みなさんおはようございます。本プロジェクト資金公募が最終日を迎えました。

 

 

 

 

 釜石ドキュメンタリーシリーズ第2作『つながりてんでんこ 釜石ソトモノ列伝』の資金公募期間は「残り14時間」となりました。目標金額まであと8万8千円。締切は「本日23時」ちょうどです。
 今日は公募最終日ですが、私はあいにく本業多忙につき何もできません。私なりに人事は尽くしたつもりです。あとは静かに天命を待つのみです。
 最後にこのプロジェクトの出発点を確認してから出勤したいと思います。今でもこの思いは全く変わっていません。どうかご覧ください。

 

 

 殖産興業・富国強兵の一大先進地として躍進を遂げた近代釜石の「鉄と魚」は、1960年代には早くも衰退局面に入りました。第2次産業の動向が近代日本人の暮らしのあり方を決定づけているとよく知っている社会科学者たちは、この事実に注目し、定期的かつかなりの規模で、繰り返し、釜石調査をおこなってきました(本プロジェクトにとっても、こうした知見の蓄積は重要な基盤となっています)。
 60年代以降、00年代まで緩やかな動きが続きましたが、2011年の震災・津波は、事態を一気に進めました。
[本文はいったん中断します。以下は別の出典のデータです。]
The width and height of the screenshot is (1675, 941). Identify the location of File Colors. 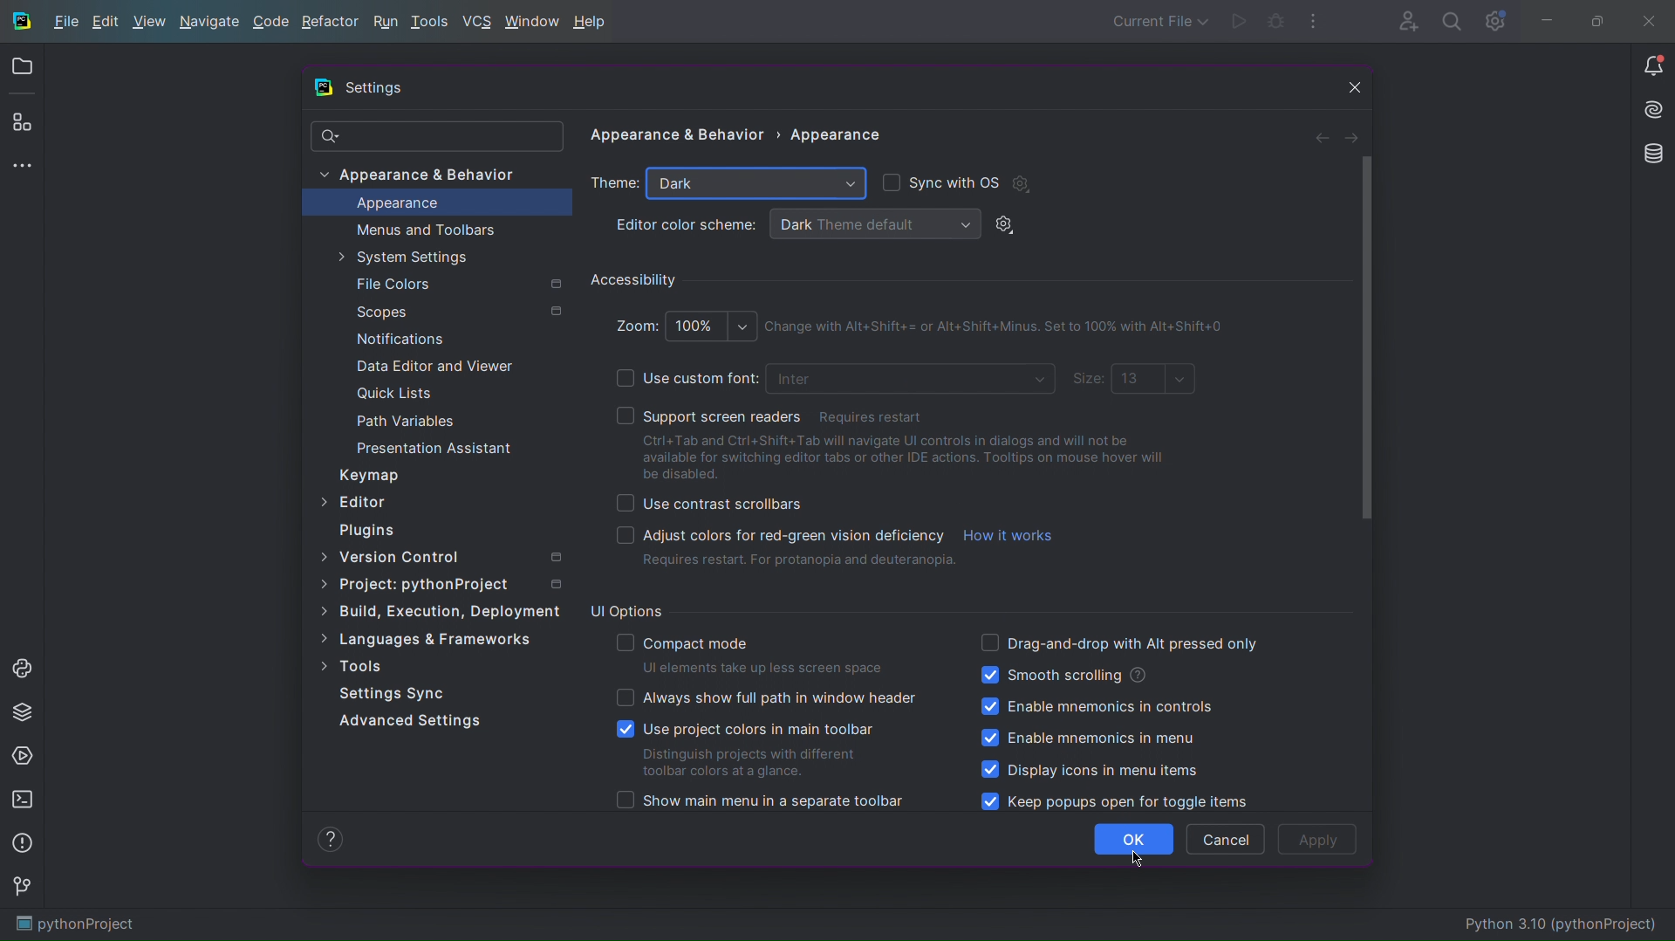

持続可能なコミュニティの再形成はいまや待ったなしの課題です。311は多くの耐え難い苦難を人々に与えました(今でも与え続けています)が、そうだからこそ、多くの人が努力や創意を結集する契機になったとも言えます。近代釜石の歴史は、多くの天災・人災に見舞われながら、その都度蘇ってきた歴史です。今回もきっと蘇るはずです。
 そこでキーワードとなるのが「ソトモノ」です。近代製鉄を釜石にもたらした大島高任は「ソトモノ」。全国7連覇を達成した新日鉄釜石ラグビー部は大部分が「ソトモノ」。今回もたくさんの「ソトモノ」たちが釜石に飛び込み、連携しながら復興の行方に影響を与えています。
 目下の釜石の蘇生プロセスは、21世紀後半の日本人の暮らしを考える上で多くのヒントを含んでいると思われます。いいえ、実はもっと重大です。第2次産業衰退・人口減少・少子高齢化に伴う困難をどう克服してゆくかは、中国、インドをはじめとするアジア全体の近未来の至上課題なのだからです。現代釜石はそういう文明史的な位置価を有しています。可能な限り記録映像に収め、後世に残したく思っています。